Theiss et al. (2011) demonstrated significantly reduced spasticity without a generalized reduction in strength, uniformly among seven patients with chronic, motor-complete SCI. Although the study was randomized, double-blinded and controlled, measurements were made only on a single dose and outcome assessments were not clinically feasible (e.g. stimulus thresholds and torque measurements). At least one confirmatory RCT would be beneficial before consideration that continued use of riluzole is beneficial for spasticity treatment in SCI. In the interim, riluzole may be appropriate to trial on individuals who do not respond to or tolerate other anti-spasmodics.


A randomized, controlled study of L-threonine (Lee & Patterson 1993) showed minimal effects on spasticity. Interestingly there was no correlation between the reduction in spasm score and tone reduction suggesting that these components of the disordered upper motor neurone syndrome may have different pathophysiological causes and therefore may require different pharmacological treatments. This is especially important to note since many patients do not experience satisfactory control of spasticity using first line treatments for reasons other than intolerance.


An inadvertent side effect discovered during an investigation of neuroendocrine function in SCI using naloxone was the profound increase in spasticity after naloxone treatment in all three SCI subjects compared to no such activity in the three able-bodied study volunteers (Brackett et al. 2007). This interesting finding agrees with a previous suggestion that a relationship between opioid receptors and spasticity in patients exists where morphine is found to be effective when intrathecal baclofen tolerance is an issue.


Levetiracetam, an anti-epileptic (i.e., Keppra), was studied by Finnerup et al. (2009) for its effect on neuropathic pain, evoked pain or spasms and spasticity. Although well tolerated, no effects were recorded for spasm severity or pain.

Although diazepam and dantrolene continue to be used in the treatment of SCI related spasticity, no new evidence has been found to support their continued use given that Level 1 evidence supports treatments now routinely used for spasticity in SCI (Nance et al. 1989). See Table 20 for data regarding a study focusing on clonidine in SCI. However, an earlier crossover study (Corbett et al. 1972) showed that effects of diazepam and placebo were not different from pre-treatment and that Valium was more effective than amytal and placebo in reducing spasticity (p<0.02-0.05).


There is level 1b evidence (from one RCT; Liu et al. 2014) that traditional Chinese medicine is a safe, effective and economical long-term treatment for spasticity in SCI.

There is level 2 evidence (from one prospective controlled trial; Casale et al. 1995) for short-term use of intravenous orphenadrine citrate for treatment of spasticity secondary to SCI.

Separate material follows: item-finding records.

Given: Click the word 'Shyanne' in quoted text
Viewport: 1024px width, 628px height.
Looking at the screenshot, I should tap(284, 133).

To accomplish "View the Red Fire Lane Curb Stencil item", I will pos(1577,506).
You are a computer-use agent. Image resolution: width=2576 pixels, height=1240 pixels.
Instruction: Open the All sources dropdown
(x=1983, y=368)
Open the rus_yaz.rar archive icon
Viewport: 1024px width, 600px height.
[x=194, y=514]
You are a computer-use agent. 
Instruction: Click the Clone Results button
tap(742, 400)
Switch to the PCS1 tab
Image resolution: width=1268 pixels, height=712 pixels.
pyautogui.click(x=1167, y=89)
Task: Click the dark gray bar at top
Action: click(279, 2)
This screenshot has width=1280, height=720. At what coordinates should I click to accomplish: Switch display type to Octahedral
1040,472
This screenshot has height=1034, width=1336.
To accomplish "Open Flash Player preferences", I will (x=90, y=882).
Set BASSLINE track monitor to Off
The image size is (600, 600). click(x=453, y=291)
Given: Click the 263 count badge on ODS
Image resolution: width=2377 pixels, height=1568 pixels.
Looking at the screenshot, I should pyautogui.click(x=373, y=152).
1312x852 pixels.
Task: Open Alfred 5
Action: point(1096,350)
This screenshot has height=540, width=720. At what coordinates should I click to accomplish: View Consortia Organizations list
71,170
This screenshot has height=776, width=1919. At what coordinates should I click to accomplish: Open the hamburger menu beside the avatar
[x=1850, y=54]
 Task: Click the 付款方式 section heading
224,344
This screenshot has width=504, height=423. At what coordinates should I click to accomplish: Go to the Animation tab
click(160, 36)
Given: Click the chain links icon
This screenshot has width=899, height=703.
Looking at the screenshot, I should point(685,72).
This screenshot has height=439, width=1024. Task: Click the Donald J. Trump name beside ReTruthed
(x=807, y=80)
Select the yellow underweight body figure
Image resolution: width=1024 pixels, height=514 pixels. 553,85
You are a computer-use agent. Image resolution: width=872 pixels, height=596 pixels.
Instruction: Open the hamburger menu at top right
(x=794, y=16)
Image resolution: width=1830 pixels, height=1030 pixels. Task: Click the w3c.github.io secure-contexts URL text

There is level 1b evidence (from one RCT; Theiss et al. 2011) that riluzole is effective in treating spasticity post SCI.

There is level 1b evidence (from one RCT; Lee & Patternson 1993) that L-threonine produces minimal anti-spasmodic effects post SCI.

There is level 4 evidence (from one pre-post study; Brackett et al. 2007) that naloxone causes a profound increase in spasticity in individuals with SCI.

There is level 1b evidence (from one RCT; Finnerup et al. 2009) that Levitiracetam is not effective for treating spasm severity in SCI.

Continued use of diazepam and dantrolene for reducing SCI-related spasticity is not supported with up to date evidence and would benefit from new controlled comparison studies. Whether effective or not, replicating results in well-designed trials is warranted before alternative recommendations for new or older treatments will be accepted into current practice.

  • TCM, intravenous orphenadrine cirate, riluzole, and L-threonine may be effective in treating SCI-related spasticity.

    Levitiracetam, diazepam, dantrolene and naloxone may not be effective for treating SCI-related spasticity, but would benefit from confirmatory studies.